───── Input

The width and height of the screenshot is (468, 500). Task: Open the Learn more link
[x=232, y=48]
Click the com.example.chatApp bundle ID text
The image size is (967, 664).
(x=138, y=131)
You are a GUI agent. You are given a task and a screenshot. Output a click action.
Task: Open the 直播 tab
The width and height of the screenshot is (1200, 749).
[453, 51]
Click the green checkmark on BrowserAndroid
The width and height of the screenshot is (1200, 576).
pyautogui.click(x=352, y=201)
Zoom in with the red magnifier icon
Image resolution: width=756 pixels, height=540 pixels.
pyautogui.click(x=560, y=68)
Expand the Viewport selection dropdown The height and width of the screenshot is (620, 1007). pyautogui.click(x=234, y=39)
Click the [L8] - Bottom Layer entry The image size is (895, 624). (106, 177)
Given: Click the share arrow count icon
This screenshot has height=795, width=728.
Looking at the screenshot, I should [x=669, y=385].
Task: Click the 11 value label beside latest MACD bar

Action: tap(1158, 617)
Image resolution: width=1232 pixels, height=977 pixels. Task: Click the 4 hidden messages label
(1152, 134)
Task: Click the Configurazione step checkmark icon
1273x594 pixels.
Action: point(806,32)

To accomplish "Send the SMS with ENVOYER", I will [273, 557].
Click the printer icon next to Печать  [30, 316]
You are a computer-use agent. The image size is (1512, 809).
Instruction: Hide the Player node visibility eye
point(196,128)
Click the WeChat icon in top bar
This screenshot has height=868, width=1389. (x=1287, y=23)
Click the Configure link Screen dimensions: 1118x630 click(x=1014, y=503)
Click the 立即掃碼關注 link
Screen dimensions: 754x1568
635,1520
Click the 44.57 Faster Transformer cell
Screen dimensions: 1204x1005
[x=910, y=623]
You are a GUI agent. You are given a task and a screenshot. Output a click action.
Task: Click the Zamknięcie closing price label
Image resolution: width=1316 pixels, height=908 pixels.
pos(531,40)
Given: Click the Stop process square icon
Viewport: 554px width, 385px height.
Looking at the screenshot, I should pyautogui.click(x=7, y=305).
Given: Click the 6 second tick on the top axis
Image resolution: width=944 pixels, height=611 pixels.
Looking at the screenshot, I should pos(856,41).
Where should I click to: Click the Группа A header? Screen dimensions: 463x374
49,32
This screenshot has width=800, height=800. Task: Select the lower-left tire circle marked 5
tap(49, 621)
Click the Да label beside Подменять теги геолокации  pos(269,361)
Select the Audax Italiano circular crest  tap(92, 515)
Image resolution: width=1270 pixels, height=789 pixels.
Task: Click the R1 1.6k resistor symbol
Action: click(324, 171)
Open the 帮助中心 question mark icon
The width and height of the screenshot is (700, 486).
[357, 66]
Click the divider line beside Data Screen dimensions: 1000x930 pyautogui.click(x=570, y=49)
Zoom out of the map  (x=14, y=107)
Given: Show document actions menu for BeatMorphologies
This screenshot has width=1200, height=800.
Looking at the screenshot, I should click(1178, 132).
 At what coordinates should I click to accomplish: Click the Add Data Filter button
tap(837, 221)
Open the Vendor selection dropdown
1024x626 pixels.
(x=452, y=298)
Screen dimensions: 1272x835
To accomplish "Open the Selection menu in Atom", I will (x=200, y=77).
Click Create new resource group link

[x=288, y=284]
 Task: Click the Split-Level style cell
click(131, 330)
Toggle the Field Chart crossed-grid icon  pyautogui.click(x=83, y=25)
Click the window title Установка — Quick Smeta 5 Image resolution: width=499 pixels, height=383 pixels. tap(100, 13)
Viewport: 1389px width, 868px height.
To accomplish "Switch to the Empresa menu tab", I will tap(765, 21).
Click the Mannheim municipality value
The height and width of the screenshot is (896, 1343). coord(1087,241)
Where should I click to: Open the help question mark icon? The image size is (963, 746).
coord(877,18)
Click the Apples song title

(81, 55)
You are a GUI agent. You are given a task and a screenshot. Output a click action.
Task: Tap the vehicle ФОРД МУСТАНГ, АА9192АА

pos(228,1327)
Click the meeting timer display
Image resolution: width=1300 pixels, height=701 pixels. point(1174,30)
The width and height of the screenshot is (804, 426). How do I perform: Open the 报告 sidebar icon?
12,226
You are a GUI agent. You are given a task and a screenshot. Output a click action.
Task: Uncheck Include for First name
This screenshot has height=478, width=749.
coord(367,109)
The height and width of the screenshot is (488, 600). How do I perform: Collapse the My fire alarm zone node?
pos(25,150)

──────────

> [Description of the task]:
Extract the lines of the items above without changing a character, beginning with the line that contains "will [273, 557]." and ending after the line that contains "point(196,128)".

> [Response]:
To accomplish "Send the SMS with ENVOYER", I will [273, 557].
Click the printer icon next to Печать  [30, 316]
You are a computer-use agent. The image size is (1512, 809).
Instruction: Hide the Player node visibility eye
point(196,128)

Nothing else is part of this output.